The VA has questioned the adequacy of their monitoring system using a "treat to target" method, which focuses on attainment of specific risk factor thresholds, in achieving control, in a diverse population. This concern has led the VA to develop a system that is based on “tightly linked” clinical action measures, in which the process specified by the measure is strongly tied to the evidence. Specifically, clinical action measures focus not only on the risk factor level but also give credit to the process [13]. In other healthcare systems, where performance is measured, a concern has been raised, that the results may account for differences in patient characteristics [1416].

Research usually distinguishes between equality and equity in the provision of care and health outcomes: health equity is defined as the absence of systematic and potentially remediable differences in one or more characteristics of health across populations or population groups which are socially, economically, demographically or geographically defined [17]; whereas equality in health care means equal access, treatment and treatment outcomes for people of equal need [18]. These distinctions are important in developing equity-oriented indicators, given the widening inequities in health and social status.

The Israeli population is highly diverse. Twenty percent are Israeli Arabs who live mainly in rural settlements and mixed cities, and like all Israeli citizens, they are fully insured by the National Health Insurance Law under a universal care system. Eighteen percent of the Israeli population are considered "poor" with a 0.363 Gini Index for inequality in household income for 2013 [19]. Therefore, all Israeli health maintenance organizations (HMO) are challenged by this diversion, and are forced to invest in reducing inequalities and inequities.

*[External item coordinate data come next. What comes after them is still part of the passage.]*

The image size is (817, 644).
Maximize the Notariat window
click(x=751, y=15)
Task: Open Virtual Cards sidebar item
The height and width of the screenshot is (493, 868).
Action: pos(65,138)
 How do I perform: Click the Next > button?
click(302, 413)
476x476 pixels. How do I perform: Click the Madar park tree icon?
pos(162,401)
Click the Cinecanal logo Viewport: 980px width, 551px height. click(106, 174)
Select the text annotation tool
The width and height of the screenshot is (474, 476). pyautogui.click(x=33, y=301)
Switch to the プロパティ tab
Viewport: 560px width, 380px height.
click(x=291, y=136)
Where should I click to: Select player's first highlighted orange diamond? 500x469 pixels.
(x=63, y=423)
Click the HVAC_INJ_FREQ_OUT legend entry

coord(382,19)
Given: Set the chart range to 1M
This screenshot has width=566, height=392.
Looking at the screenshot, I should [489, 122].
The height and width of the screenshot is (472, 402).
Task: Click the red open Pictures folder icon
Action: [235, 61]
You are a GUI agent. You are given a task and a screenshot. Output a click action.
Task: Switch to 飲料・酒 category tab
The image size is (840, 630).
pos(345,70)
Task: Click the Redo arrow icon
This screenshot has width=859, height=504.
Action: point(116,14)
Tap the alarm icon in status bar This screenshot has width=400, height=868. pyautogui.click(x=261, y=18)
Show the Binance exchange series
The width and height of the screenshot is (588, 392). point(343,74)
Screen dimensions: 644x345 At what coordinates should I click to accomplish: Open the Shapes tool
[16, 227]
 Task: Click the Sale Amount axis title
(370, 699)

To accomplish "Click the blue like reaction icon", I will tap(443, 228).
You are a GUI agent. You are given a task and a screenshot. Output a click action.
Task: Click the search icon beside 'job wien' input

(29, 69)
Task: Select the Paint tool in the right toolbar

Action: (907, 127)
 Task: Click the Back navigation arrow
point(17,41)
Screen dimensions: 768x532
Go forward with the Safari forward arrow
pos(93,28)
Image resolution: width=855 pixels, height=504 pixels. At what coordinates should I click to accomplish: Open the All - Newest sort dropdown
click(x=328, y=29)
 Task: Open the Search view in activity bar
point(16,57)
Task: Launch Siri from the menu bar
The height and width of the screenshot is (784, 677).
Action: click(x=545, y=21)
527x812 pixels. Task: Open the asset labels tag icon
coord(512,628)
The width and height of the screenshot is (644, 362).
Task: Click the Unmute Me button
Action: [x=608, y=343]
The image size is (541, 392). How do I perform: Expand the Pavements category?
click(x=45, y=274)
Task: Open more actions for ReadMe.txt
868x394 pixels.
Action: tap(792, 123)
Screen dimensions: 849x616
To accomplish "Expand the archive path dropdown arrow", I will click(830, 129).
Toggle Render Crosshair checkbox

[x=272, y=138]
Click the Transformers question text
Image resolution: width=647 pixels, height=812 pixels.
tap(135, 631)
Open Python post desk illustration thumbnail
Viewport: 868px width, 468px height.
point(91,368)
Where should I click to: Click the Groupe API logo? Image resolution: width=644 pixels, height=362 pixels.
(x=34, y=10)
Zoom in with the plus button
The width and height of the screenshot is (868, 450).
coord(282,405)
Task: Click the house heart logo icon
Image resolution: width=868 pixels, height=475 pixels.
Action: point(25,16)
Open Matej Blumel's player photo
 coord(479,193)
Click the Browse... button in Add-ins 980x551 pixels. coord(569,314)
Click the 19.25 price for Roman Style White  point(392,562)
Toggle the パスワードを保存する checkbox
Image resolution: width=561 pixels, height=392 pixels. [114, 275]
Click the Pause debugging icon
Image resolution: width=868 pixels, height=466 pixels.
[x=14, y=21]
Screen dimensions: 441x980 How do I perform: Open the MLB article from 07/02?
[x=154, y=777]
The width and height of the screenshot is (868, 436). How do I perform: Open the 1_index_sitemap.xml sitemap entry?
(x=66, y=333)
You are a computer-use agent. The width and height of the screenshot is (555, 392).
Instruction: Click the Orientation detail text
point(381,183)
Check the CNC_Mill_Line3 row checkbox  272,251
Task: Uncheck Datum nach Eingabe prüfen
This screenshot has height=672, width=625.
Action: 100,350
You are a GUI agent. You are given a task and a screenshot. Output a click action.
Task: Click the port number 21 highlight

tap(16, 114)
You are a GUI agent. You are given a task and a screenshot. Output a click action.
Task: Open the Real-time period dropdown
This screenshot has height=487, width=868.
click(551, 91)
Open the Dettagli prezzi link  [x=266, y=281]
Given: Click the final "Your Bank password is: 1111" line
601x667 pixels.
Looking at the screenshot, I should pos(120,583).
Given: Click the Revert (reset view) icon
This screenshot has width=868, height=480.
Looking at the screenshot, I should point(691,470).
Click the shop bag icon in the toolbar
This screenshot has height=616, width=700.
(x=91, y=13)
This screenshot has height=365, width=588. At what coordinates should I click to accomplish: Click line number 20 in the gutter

This article has two objectives: 1) to describe the concept and implementation of a unique module, which adjusts performance targets for current achievements, in order to compensate for different case mixes and population diversion; and 2) to present an analysis of the effect of this concept on care quality and equity.

Setting

This study was initiated by Maccabi Healthcare Services (MHS), the second largest Israeli health plan (HMO), that provides primary and secondary community-based services to two million beneficiaries. These services are provided to diverse population groups country-wide, through five regions, divided into 150 branches (the basic administrative unit). Services are based on a core staff of 8,000 physicians, including 2,000 primary care physicians, 1,200 nurses and other health professionals. Physicians are normally self-employed who work in MHS' clinics or in their private clinics with seventeen million encounters (in 2013). In-patient care is purchased by the MHS from local medical centers.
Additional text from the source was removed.